After a brilliant
career of thirty-five years of uninterrupted service, he retired in 1828.
But, after the revolution of 1830, when the Theatre Francais was in great
straits, the brothers Baptiste came to the rescue, reappeared on the stage
and helped to bring back its prosperity. The elder died in Paris on the 1st
of December 1835. The younger brother, Paul Eustache Anselme, known as
BAPTISTE _cadet_ (1765-1839), was also a comedian of great talent, and had
a long and brilliant career at the Comedie Francaise, where he made his
_debut_ in 1792 in _L'Amour et l'interet_.
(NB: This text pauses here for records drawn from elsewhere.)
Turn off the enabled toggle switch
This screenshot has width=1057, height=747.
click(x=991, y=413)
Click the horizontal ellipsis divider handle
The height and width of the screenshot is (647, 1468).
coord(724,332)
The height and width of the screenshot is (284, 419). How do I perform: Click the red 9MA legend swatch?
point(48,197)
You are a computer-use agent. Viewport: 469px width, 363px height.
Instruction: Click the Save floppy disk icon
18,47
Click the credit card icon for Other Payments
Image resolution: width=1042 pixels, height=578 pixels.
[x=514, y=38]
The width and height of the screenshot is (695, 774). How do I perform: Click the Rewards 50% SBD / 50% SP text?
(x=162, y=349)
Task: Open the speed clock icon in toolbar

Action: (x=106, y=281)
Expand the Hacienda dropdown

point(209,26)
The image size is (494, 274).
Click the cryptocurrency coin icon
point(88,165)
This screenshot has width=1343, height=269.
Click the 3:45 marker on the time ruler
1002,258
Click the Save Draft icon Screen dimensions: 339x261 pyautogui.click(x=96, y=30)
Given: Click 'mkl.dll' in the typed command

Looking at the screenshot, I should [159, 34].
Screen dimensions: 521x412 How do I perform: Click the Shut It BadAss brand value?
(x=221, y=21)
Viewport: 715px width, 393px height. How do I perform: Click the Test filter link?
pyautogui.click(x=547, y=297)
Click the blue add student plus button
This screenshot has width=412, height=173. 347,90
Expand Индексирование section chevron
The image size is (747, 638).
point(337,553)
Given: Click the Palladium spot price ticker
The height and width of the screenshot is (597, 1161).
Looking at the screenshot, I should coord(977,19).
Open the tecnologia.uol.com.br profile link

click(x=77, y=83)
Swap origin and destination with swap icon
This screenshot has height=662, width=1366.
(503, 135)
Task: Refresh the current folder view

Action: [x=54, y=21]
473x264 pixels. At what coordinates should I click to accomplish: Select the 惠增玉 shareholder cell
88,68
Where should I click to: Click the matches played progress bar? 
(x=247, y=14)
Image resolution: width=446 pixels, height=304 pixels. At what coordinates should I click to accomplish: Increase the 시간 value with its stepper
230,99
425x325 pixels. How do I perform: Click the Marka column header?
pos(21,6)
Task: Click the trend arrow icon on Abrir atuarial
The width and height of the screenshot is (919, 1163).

BAPTISTERY (_Baptisterium_, in the Greek Church [Greek: photisterion]), the
separate hall or chapel, connected with the early Christian Church, in
which the catechumens were instructed and the sacrament of baptism
administered. The name baptistery is also given to a kind of chapel in a
large church, which serves the same purpose. The baptistery proper was
commonly a circular building, although sometimes it had eight and sometimes
twelve sides, and consisted of an ante-room ([Greek: proaulios oikos])
where the catechumens were instructed, and where before baptism they made
their confession of faith, and an inner apartment where the sacrament was
administered. In the inner apartment the principal object was the baptismal
font ([Greek: kolumbethra], or _piscina_), in which those to be baptized
were immersed thrice. Three steps led down to the floor of the font, and
over it was suspended a gold or silver dove; while on the walls were
commonly pictures of the scenes in the life of John the Baptist. The font
was at first always of stone, but latterly metals were often used.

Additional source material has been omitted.